India surpassed China in 2010 to become the world’s largest arms importer, and now buys three times as many weapons as its northern neighbor, according to SIPRI. While India depends on imports for 70 percent of its weapons, many planned purchases have stalled.

Jets Delayed

Two years after Paris-based Dassault Aviation SA (AM) won an $11 billion order for 126 Rafale fighter jets, the world’s biggest contract for warplanes in about two decades, a shortage of funds is holding up the deal.

“It is fair for complex matters that it takes some time,” French Foreign Minister Laurent Fabius said in New Delhi last week, expressing his frustration over the delays. “There is a difference between some time and too long.”

As talks over the aircraft drag on, U.K. Foreign Secretary William Hague said he lobbied Indian ministers yesterday to revive their interest in the Eurofighter Typhoon warplane, which is partly built by U.K.-based BAE Systems.

Corruption Concerns

India lost half its fleet of 872 Soviet MiG fighter planes purchased between 1966 and 1980 due to crashes, former defense minister A.K. Antony told parliament in 2012. More than 200 people died in the accidents, which were caused by human error and technical defects, he said.

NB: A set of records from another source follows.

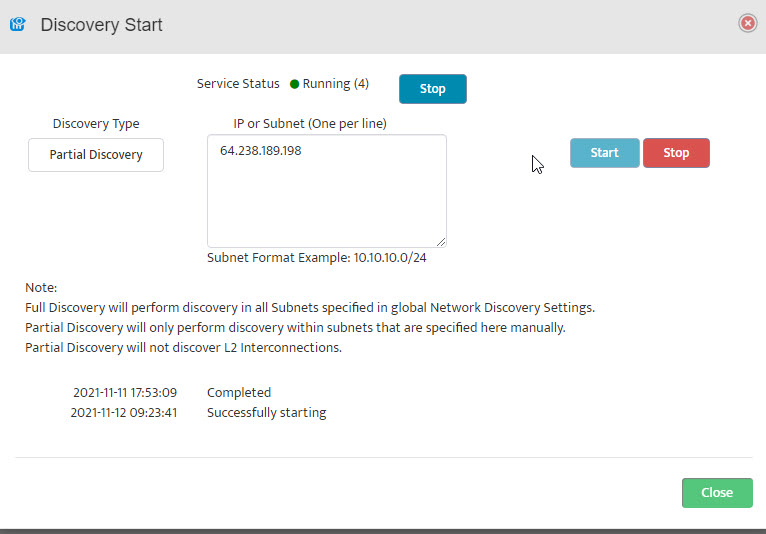The height and width of the screenshot is (534, 766).
Task: Click the text area resize handle
Action: point(441,242)
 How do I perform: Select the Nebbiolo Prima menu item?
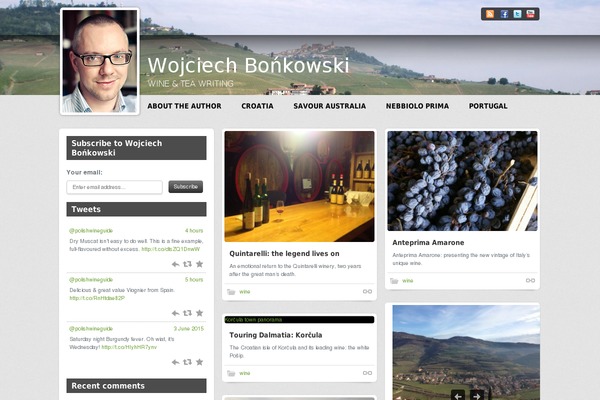[x=417, y=106]
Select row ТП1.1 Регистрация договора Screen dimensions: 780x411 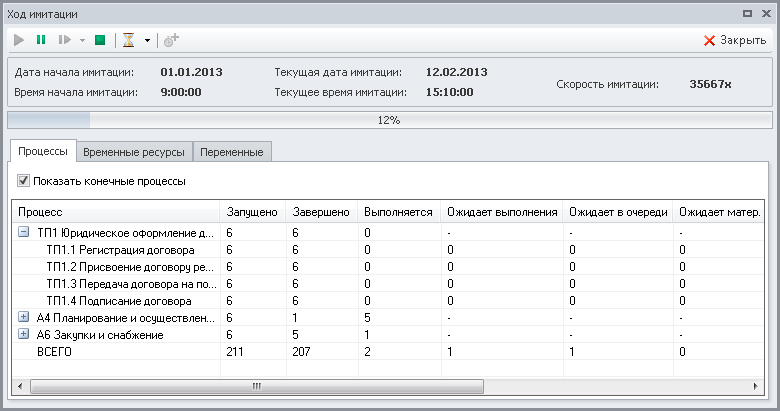coord(120,249)

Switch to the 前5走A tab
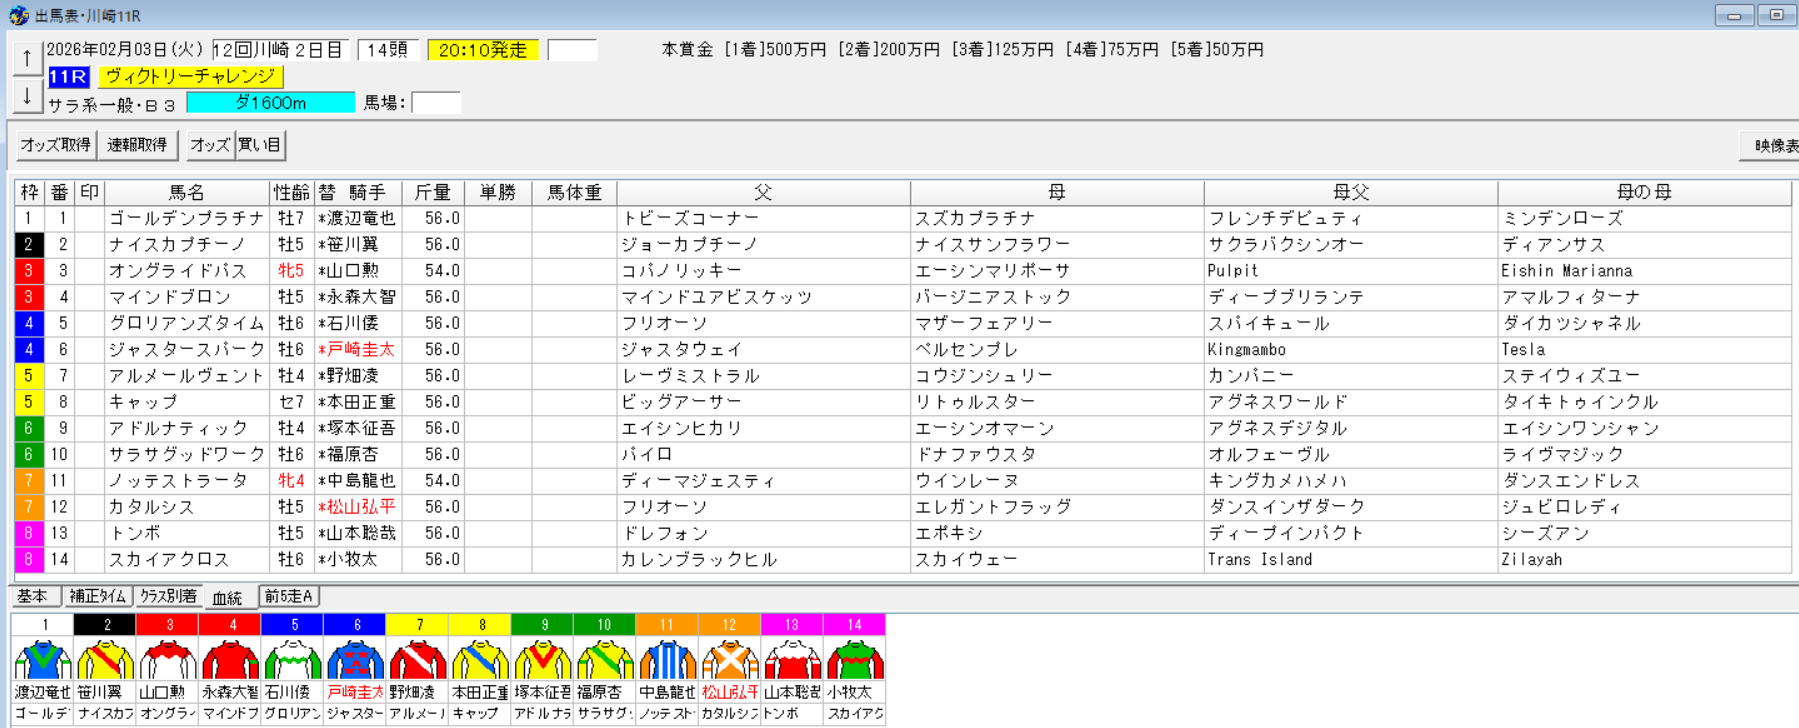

In 1986, when India last purchased artillery, Sweden’s Bofors AB was accused by Indian police of paying $14.3 million in bribes to obtain the $1.3 billion contract. No one has ever been convicted in the scandal. Three tenders for artillery since then have been scrapped because of corruption concerns.

“The lack of new artillery undermines our defense preparedness very seriously,” said Dipankar Banerjee, founding director of the Institute of Peace and Conflict Studies in New Delhi, who commanded troops on the border with Pakistan. “Modi has his heart in the right place with the military, but that doesn’t mean he will be able to execute that plan.”